PAGE TEXT:
- Born: 1969 (age 56–57)
- Spouse: Eve Lynn Brensike ​(m. 2007)​
- Relatives: Sigmund Strochlitz (maternal grandfather)
- Awards: Guggenheim Fellowship (2008)

Academic background
- Alma mater: Harvard University (AB) Balliol College, Oxford (DPhil) Yale University (JD)

Academic work
- Discipline: Constitutional law
- Institutions: University of Michigan

= Richard Primus =

American legal scholar (born 1969)

Richard Abraham Primus (born 1969) is an American legal scholar. He currently teaches United States constitutional law at the University of Michigan Law School, where he is Theodore J. St. Antoine Collegiate Professor of Law. In 2008, he was awarded a Guggenheim Fellowship for his work on the relationship between history and constitutional interpretation.

==Education and career==
Primus graduated from Harvard College with an A.B., summa cum laude, in social studies. He then earned a Doctor of Philosophy in politics at Balliol College, Oxford, where he was a Rhodes Scholar and the Jowett Senior Scholar. After studying law at Yale Law School, Primus was a law clerk to Judge Guido Calabresi on the United States Court of Appeals for the Second Circuit and for Justice Ruth Bader Ginsburg of the U.S. Supreme Court.

PROVIDED MATERIAL:

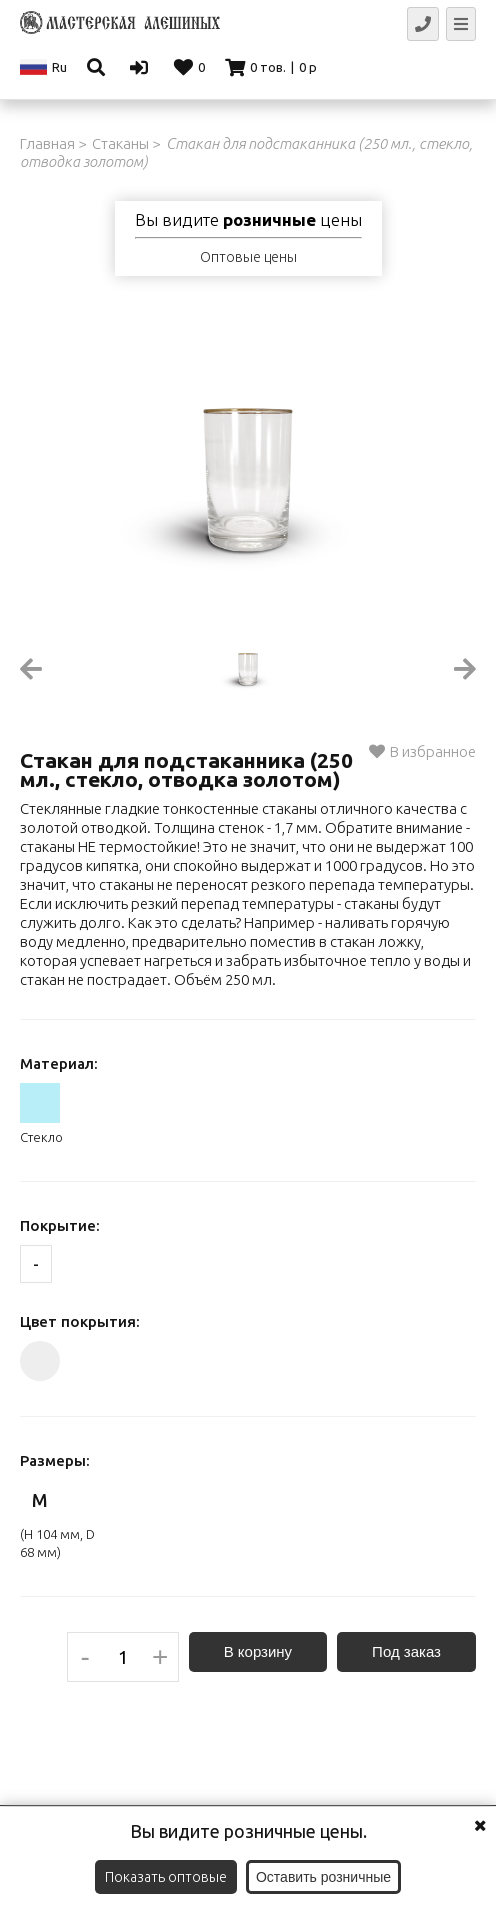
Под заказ (406, 1651)
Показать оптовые (166, 1877)
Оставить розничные (323, 1877)
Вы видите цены (248, 220)
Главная (47, 143)
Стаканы (120, 143)
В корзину (258, 1651)
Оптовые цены (248, 257)
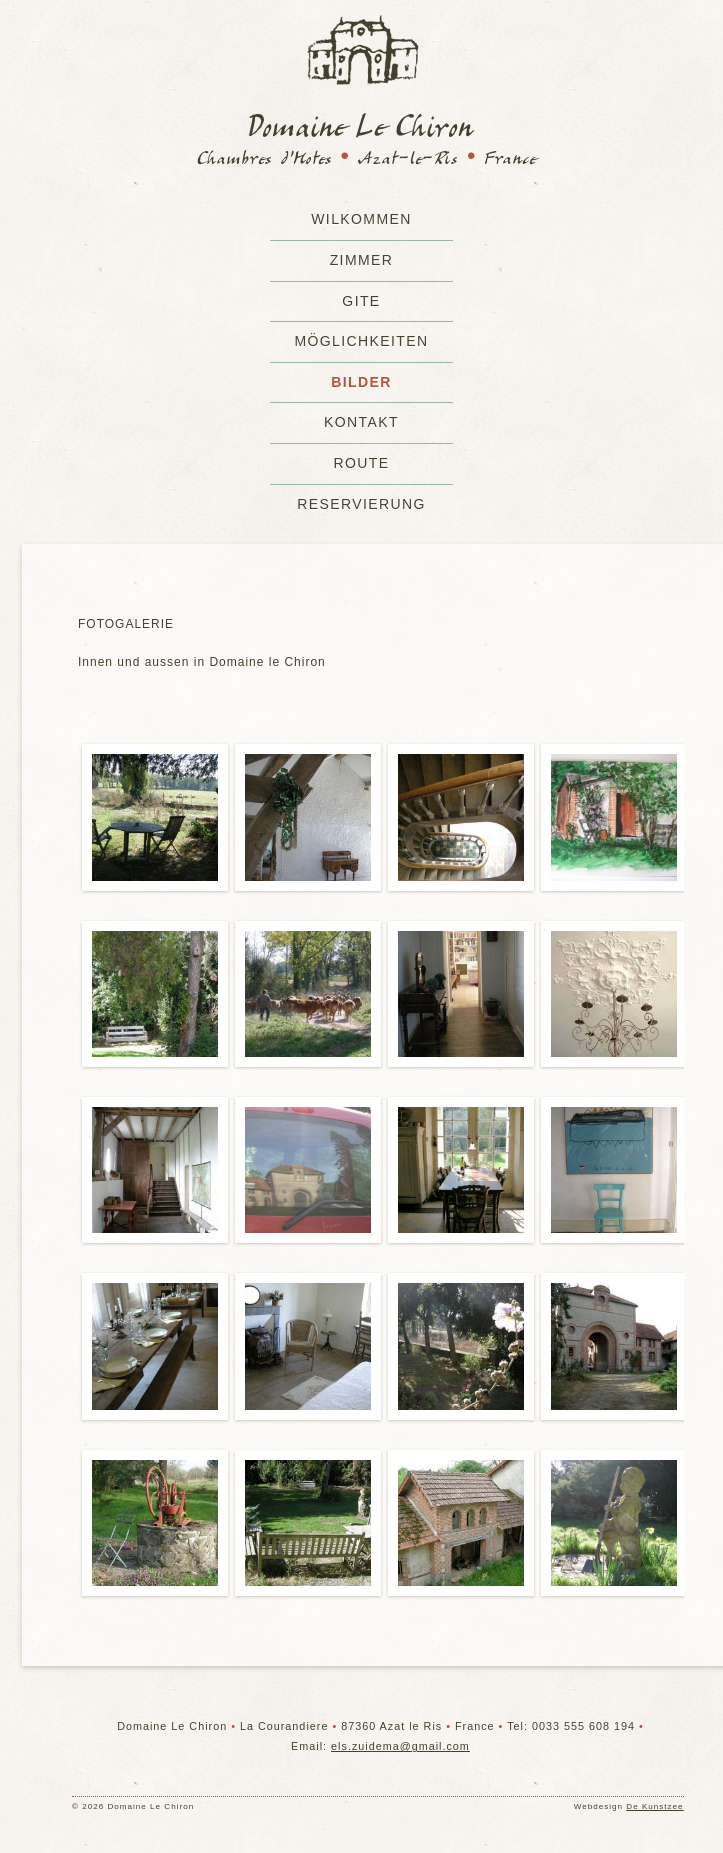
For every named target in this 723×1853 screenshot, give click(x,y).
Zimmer (362, 260)
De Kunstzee (654, 1806)
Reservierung (361, 504)
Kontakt (361, 422)
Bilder (361, 382)
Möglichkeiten (361, 341)
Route (361, 463)
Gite (361, 301)
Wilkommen (361, 219)
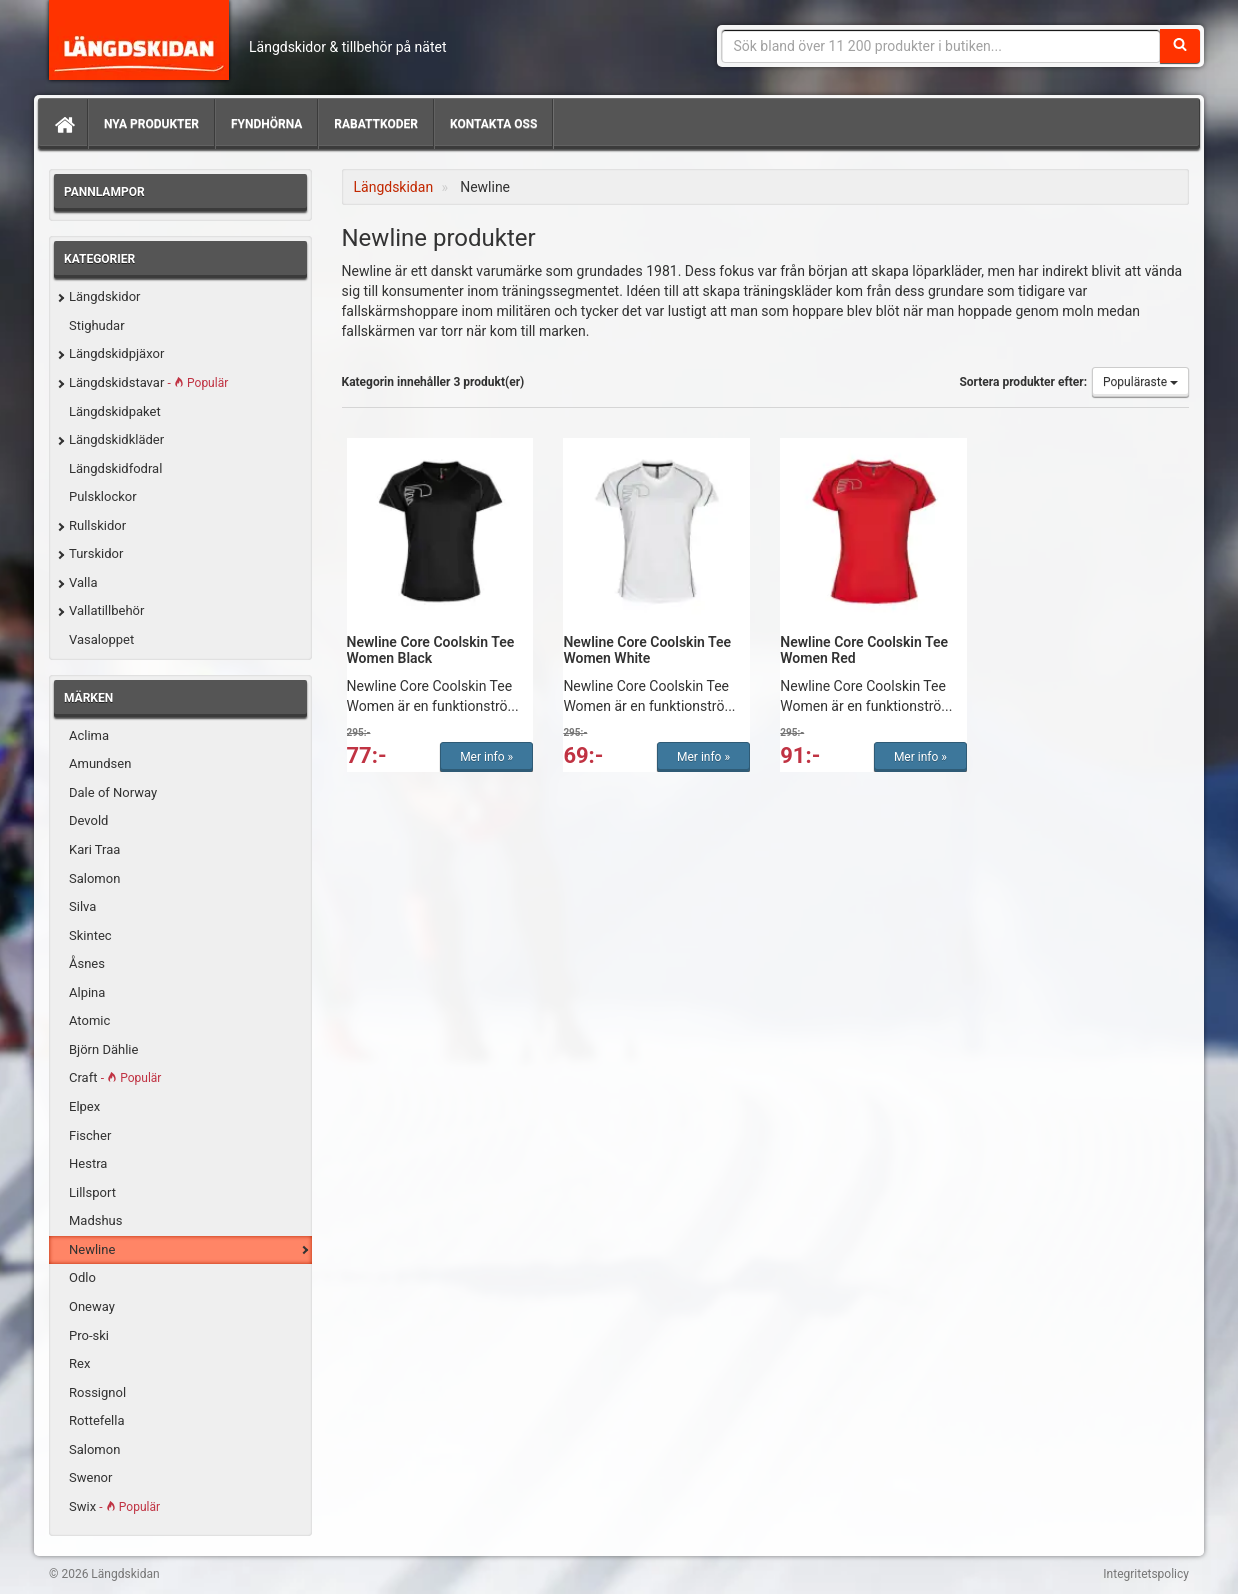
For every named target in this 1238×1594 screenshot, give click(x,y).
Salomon (94, 878)
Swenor (90, 1477)
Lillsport (92, 1192)
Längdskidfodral (115, 468)
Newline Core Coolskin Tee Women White (647, 649)
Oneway (92, 1306)
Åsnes (87, 963)
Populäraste (1140, 382)
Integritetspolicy (1146, 1574)
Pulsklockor (103, 496)
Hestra (88, 1163)
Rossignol (97, 1392)
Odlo (82, 1277)
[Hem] (63, 124)
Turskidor (96, 553)
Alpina (87, 992)
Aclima (89, 735)
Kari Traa (94, 849)
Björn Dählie (103, 1049)
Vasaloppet (101, 639)
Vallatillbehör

AIM 1: In the page on Richard Primus, which judge did he clerk for on the United States Court of Appeals for the Second Circuit?
AIM 2: Print the lines of the listing from the line containing "Wilkommen (361, 219)" through the end of the listing, leaving out any pictures.

COMPLETE ANSWER 1: Judge Guido Calabresi.

COMPLETE ANSWER 2:
Wilkommen (361, 219)
For every named target in this 1238×1594 screenshot, give click(x,y).
Salomon (94, 878)
Swenor (90, 1477)
Lillsport (92, 1192)
Längdskidfodral (115, 468)
Newline Core Coolskin Tee Women White (647, 649)
Oneway (92, 1306)
Åsnes (87, 963)
Populäraste (1140, 382)
Integritetspolicy (1146, 1574)
Pulsklockor (103, 496)
Hestra (88, 1163)
Rossignol (97, 1392)
Odlo (82, 1277)
[Hem] (63, 124)
Turskidor (96, 553)
Alpina (87, 992)
Aclima (89, 735)
Kari Traa (94, 849)
Björn Dählie (103, 1049)
Vasaloppet (101, 639)
Vallatillbehör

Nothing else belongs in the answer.